In the 1980s, my parents were directed by locals to the O’Mullan homestead. They didn’t realize it at the time but they photographed a cottage that was occupied by my great-grandfather’s siblings – Pat, Elizabeth and Mary Anne. My direct ancestors never lived there.
My great-grandfather, Daniel William Mullan, was living on his own in Armoy in 1896, when he was 25 years old and still single. He probably moved into Armoy when he started working with the post office – and that could have been well before the age of 25, I just don’t know. I do know he lived there from at least 1896 until 1909, when he moved briefly to Belfast, before spending the rest of his life in Ballymoney.
My great-grandfather’s siblings, on the other hand, continued to live with their father in Moyaver Upper until his death in 1903. According to the 1901 census, their father’s cottage at Limepark had 2 rooms, stone walls and a slate roof. Patrick – the eldest – spent the early part of his life working at the Limepark dairy.
The siblings left Limepark sometime before 1911. That census shows Patrick working as an auxiliary postman and living with his 2 sisters in a stone house in Moyaver Lower with a slate roof, 4 rooms and 5 front windows. There was a cow shed and a piggery attached. This is the cottage my parents photographed in the 1980s.
It’s hard to know if Pat owned the cottage. Possibly he did, and possibly he didn’t. There were land reforms after partition – essentially requiring that land be made available for sale to resident tenants – but I don’t know if Pat or his sisters ever had the money to exercise that right.
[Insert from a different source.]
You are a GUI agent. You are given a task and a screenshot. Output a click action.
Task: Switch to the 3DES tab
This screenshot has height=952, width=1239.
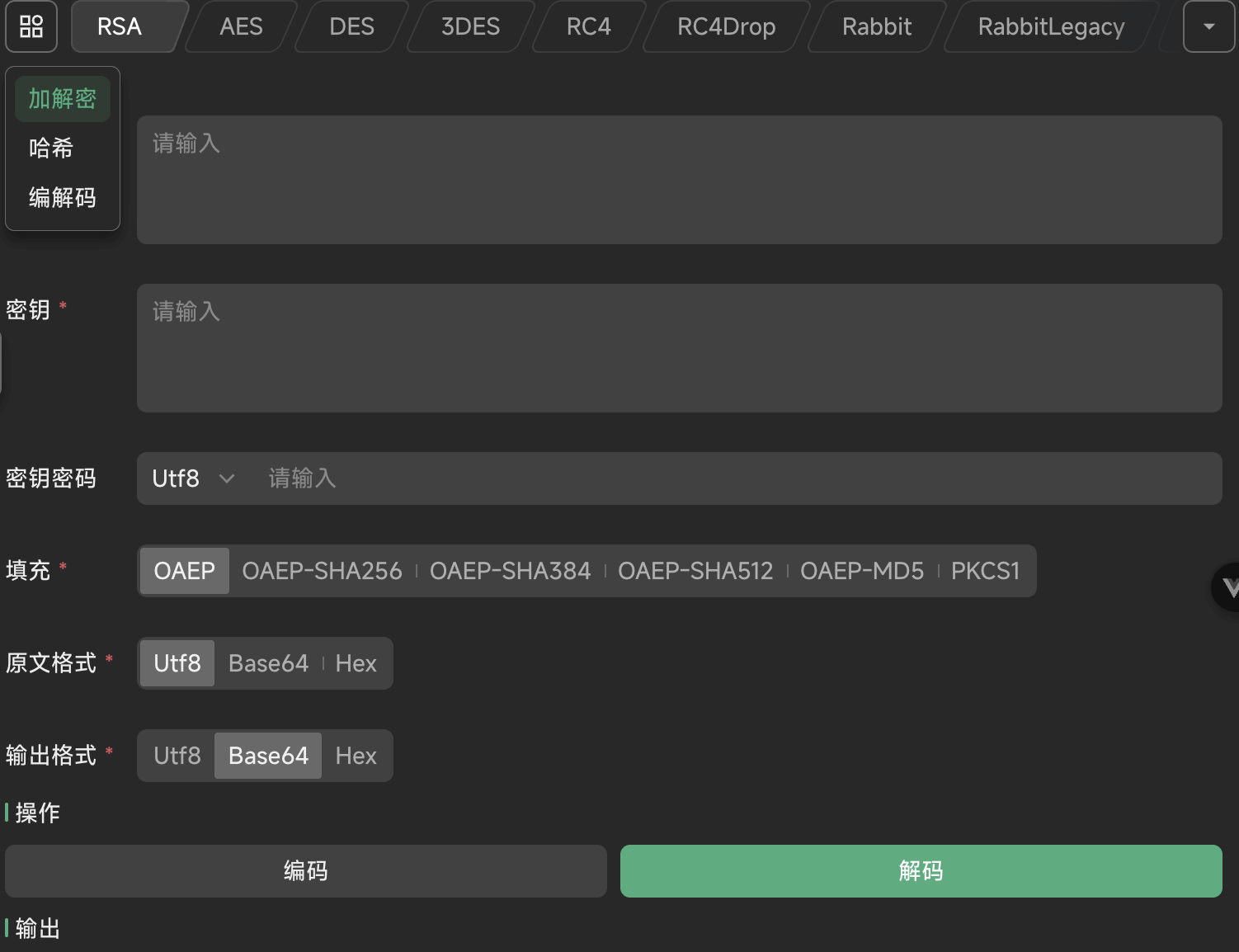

My parents were told that the cottage was absorbed into the property of the neighboring Clark family, although the Clark’s may have owned it all along. The paper trail would be held onsite at the Public Records Office in Belfast. Nothing is currently available online.
I know a bit about their life after moving there. I know they entered garden competitions almost every year in the 1920’s and won district prizes at least 9 times. I know 2 British soldiers stole Pat’s bicycle in 1927 – it was parked outside his house – and they spent 16 days in jail for it. I also know that Pat was really well liked by everyone because when he died in 1933 his old landlord at Limepark paid for a glowing obituary to be printed about him in the regional press.
The sisters lived on at the cottage until their deaths in 1954 and 1966. None of them ever married or had children and the cottage seems to be long gone now.